PURE PRESIDENTIAL SYSTEM

The pure presidential system was initially supported by Kibaki’s Party of National Unity (PNU), and during the Naivasha talks, where PNU was led by Uhuru Kenyatta, they had agreed to have the position of a Prime Minister, albeit with limited powers.

But the ODM parliamentary wing team, under James Orengo, abandoned their push for a parliamentary system, a move that caught PNU by surprise.

With the recent shifts in politics, debate is simmering on whether Kenya should look again at the system of governance, and Mr Kamket’s Bill appears to be a long-shot contribution.

In the proposed system, the Office of the President will be given ceremonial duties and will lead to the creation of the positon of an executive Prime Minister who will be the head of government and leader of government business in the National Assembly.
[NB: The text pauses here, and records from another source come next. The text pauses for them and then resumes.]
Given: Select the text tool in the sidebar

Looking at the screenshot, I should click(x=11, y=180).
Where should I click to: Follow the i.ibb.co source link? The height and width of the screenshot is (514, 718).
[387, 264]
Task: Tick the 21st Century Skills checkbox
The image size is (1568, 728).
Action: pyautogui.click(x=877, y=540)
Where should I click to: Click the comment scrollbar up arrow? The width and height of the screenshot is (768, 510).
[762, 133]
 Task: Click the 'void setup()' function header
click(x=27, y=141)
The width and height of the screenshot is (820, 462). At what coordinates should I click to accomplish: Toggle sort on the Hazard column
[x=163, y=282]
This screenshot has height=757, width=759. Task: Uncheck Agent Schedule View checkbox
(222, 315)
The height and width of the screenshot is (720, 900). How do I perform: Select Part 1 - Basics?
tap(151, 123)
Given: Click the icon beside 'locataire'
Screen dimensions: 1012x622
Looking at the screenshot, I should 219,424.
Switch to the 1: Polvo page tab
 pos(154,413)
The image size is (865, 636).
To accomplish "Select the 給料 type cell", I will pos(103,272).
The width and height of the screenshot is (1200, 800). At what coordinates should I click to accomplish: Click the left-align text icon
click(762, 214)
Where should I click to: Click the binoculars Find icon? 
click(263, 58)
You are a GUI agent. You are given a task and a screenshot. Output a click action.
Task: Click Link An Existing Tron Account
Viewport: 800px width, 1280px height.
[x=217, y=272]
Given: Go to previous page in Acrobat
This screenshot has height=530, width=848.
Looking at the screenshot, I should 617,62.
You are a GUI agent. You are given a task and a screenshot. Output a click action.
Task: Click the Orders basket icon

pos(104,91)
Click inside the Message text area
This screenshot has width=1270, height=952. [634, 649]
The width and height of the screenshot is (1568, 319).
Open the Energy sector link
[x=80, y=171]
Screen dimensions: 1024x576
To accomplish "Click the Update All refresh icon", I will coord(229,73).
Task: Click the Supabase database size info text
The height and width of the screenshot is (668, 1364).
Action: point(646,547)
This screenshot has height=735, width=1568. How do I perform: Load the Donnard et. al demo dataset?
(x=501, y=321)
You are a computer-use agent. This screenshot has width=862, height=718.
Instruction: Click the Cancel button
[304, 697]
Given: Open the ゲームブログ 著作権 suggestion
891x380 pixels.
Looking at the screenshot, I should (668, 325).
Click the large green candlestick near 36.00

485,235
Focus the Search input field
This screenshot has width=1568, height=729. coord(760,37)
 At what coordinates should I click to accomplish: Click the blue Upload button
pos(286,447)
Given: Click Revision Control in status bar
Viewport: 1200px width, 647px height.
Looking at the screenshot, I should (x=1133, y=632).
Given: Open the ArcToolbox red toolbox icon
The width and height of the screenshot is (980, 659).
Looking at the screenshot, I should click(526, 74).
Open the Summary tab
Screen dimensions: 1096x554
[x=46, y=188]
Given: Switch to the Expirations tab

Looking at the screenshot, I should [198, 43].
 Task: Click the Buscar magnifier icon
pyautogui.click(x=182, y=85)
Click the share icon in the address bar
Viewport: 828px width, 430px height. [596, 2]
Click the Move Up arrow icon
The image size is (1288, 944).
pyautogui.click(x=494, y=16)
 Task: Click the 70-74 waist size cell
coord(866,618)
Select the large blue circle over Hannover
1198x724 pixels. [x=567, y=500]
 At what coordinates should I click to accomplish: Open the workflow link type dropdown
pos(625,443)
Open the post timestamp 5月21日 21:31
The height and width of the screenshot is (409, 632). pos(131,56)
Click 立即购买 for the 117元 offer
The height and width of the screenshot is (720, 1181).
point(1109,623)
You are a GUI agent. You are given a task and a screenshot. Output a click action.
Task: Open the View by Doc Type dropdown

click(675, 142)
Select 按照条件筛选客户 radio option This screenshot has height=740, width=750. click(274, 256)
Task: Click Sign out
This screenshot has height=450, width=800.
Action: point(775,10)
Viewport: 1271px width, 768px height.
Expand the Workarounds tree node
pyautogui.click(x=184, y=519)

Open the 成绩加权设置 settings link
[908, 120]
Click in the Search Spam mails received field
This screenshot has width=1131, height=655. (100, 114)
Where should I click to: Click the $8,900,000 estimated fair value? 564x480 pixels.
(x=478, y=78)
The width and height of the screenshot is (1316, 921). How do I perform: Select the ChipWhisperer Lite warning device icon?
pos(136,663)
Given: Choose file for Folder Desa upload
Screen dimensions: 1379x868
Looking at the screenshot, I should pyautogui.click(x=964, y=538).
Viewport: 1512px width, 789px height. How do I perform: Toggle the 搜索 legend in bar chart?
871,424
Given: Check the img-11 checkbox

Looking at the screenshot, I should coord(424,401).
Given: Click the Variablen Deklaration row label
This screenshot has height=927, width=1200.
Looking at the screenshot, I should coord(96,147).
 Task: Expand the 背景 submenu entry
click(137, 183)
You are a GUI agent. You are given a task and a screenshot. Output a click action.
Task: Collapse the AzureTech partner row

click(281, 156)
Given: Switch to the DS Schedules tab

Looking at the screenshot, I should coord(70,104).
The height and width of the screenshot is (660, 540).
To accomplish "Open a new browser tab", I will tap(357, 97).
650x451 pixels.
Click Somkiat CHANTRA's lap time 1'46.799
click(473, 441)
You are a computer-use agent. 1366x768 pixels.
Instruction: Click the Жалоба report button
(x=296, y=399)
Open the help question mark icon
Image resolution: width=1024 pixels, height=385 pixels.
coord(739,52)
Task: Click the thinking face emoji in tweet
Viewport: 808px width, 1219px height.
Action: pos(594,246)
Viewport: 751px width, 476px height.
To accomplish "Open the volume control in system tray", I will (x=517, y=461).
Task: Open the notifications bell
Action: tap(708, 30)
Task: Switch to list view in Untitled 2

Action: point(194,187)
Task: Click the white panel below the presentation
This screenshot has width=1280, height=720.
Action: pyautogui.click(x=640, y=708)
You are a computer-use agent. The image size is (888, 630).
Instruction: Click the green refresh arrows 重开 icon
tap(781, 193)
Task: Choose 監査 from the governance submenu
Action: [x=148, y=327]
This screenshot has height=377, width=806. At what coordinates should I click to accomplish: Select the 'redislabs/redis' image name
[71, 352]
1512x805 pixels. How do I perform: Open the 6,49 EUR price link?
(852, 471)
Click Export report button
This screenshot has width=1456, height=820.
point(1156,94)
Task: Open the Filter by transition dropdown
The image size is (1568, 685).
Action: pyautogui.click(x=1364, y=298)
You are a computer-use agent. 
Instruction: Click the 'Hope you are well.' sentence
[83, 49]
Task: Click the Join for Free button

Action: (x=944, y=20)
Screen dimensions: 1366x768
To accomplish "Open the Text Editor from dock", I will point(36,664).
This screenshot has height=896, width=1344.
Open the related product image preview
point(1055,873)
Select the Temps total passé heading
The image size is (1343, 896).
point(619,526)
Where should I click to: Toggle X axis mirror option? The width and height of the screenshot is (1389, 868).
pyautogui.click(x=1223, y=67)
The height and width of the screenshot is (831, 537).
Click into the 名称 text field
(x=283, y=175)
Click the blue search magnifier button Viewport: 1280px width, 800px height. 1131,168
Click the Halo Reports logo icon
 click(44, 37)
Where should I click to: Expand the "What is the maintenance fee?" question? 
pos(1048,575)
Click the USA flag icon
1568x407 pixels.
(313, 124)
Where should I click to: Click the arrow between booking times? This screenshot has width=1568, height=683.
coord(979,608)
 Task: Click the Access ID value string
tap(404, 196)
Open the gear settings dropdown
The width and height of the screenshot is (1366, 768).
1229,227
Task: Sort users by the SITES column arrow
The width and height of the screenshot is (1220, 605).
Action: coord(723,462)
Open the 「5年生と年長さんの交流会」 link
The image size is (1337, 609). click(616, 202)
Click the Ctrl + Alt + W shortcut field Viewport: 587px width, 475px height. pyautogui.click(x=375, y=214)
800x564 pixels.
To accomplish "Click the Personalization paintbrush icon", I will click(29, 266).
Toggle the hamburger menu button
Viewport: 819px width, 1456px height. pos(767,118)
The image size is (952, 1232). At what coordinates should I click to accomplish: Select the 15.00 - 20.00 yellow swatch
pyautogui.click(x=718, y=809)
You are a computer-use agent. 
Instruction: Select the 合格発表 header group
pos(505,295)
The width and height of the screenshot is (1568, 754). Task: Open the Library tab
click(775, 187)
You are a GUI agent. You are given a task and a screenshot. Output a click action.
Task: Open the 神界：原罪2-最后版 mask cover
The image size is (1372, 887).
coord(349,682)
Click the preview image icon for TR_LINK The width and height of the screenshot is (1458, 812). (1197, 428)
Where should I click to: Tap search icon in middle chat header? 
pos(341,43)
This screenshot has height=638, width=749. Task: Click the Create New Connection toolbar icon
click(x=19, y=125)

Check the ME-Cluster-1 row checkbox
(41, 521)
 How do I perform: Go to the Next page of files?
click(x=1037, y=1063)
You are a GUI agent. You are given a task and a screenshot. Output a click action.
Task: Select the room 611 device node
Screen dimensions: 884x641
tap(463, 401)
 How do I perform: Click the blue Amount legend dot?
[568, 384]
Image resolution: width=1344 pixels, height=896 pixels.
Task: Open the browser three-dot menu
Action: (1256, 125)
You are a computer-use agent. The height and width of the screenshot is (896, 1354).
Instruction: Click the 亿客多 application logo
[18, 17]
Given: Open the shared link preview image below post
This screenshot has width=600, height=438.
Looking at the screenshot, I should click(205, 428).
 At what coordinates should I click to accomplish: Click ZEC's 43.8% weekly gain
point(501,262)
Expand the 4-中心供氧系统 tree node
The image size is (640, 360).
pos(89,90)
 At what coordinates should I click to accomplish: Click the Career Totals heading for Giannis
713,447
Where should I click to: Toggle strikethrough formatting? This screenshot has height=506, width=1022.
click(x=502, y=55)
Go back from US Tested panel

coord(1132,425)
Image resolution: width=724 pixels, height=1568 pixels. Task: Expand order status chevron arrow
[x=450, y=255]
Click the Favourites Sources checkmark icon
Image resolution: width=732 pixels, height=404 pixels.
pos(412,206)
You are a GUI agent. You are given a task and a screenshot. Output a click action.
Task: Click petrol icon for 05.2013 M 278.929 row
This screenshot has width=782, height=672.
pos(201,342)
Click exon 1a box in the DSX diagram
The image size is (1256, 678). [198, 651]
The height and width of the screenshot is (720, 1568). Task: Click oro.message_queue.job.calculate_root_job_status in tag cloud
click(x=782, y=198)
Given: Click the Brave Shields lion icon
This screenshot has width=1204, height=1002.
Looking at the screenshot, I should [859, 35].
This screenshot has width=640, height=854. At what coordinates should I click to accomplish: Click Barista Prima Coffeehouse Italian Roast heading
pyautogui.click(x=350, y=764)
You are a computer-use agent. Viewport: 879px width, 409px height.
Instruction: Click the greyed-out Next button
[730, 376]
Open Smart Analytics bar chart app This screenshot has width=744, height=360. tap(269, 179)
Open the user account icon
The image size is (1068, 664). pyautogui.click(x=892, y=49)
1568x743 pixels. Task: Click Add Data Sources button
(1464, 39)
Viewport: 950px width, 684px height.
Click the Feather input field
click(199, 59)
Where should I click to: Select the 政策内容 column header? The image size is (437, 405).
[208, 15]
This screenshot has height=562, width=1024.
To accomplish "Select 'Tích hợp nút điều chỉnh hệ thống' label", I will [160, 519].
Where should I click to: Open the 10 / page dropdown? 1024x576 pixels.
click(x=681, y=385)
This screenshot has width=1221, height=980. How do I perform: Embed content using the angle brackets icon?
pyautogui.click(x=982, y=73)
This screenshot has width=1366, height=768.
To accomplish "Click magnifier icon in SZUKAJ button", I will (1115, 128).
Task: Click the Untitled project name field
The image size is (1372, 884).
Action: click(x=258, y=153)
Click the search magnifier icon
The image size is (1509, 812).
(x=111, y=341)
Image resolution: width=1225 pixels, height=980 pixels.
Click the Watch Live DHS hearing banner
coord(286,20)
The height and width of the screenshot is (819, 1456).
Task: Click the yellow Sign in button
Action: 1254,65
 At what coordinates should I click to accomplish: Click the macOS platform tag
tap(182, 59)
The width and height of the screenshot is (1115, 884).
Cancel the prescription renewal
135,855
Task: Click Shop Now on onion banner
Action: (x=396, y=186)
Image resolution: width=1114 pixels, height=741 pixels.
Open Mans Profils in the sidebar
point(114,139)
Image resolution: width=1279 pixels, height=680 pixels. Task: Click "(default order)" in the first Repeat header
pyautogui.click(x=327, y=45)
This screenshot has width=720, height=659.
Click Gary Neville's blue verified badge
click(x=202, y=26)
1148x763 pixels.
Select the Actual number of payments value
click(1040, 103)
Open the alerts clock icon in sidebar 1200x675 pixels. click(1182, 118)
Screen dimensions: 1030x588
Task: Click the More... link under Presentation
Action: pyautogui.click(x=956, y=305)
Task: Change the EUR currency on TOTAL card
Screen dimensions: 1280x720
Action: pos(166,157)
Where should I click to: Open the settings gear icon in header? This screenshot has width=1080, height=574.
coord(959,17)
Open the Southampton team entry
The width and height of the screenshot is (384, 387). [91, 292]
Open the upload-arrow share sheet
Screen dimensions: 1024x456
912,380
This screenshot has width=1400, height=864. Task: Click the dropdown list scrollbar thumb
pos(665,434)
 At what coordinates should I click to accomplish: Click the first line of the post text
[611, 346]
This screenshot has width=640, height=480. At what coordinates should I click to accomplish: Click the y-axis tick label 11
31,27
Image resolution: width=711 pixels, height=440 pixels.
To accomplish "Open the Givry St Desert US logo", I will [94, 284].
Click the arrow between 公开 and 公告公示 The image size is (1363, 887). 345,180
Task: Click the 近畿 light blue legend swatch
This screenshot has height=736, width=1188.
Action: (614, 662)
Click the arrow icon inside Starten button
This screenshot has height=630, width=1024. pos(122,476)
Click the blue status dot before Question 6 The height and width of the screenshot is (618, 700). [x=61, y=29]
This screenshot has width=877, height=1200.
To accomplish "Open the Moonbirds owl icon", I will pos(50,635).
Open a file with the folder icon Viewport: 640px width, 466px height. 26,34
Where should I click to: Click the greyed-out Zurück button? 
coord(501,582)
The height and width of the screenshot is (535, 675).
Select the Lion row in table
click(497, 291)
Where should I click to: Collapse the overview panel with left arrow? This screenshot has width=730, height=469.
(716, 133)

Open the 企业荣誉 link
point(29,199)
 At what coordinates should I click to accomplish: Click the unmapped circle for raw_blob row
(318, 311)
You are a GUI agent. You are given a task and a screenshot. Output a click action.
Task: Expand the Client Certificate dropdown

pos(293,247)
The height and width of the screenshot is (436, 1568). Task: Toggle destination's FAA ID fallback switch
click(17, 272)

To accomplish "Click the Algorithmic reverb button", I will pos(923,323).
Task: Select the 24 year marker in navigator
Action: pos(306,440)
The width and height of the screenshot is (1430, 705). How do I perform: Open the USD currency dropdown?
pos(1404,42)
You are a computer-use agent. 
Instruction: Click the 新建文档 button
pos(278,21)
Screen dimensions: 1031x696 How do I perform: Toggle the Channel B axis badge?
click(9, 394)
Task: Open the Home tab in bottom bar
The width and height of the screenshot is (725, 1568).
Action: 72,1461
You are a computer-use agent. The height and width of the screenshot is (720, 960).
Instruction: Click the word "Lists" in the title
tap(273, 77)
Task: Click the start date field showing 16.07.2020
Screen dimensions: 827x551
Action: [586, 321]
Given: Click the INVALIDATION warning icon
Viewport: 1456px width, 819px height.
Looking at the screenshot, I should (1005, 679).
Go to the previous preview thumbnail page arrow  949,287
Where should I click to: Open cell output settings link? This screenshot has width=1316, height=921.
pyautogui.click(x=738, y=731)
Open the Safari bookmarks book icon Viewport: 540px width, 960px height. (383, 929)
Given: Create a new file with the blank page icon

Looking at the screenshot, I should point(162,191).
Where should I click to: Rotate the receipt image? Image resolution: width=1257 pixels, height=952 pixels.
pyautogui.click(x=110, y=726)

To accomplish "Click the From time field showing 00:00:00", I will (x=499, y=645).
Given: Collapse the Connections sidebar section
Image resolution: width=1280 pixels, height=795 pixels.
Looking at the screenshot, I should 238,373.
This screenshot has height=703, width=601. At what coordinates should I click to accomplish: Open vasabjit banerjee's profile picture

The proposal to demote the office of the President to ceremonial duties is likely to trigger furious national debate, and eyes will be on President Kenyatta’s Jubilee Party, which enjoys a majority stake in Parliament to pass it.

EXECUTIVE AUTHORITY

The PM will exercise the executive authority of the state with the assistance of two deputies. The PM will be appointed by the President within seven days of the first sitting of the National Assembly after an election.

The other proposed duties of the PM will be to chair Cabinet meetings, direct and coordinate the functions of ministries and government departments, and assign responsibility for the implementation and administration of any Act of Parliament to deputy PMs.

Mr Kamket is proposing that the PM be an elected member of the National Assembly with the additional role of leader of government business, and also seeks the scrapping of the Office of Deputy President.

AGE FOR PRESIDENT

For one to be elected President, one will have to be aged 50 and above.

The president will serve a single term of seven years and will be elected by a joint sitting of Parliament.

The Bill also seeks to change the date of the general election from the second Tuesday of August to the second Tuesday of December of the fifth year.

Another radical proposal is to restructure the senate from its current format. Every county, Mr Kamket proposes, will have two senators, a man and woman, but they will be elected by the County Assembly.

Six other nominated senators will be nominated to represent the youth and persons living with disabilities.

 

— Ibrahim Oruko reported from Parliament.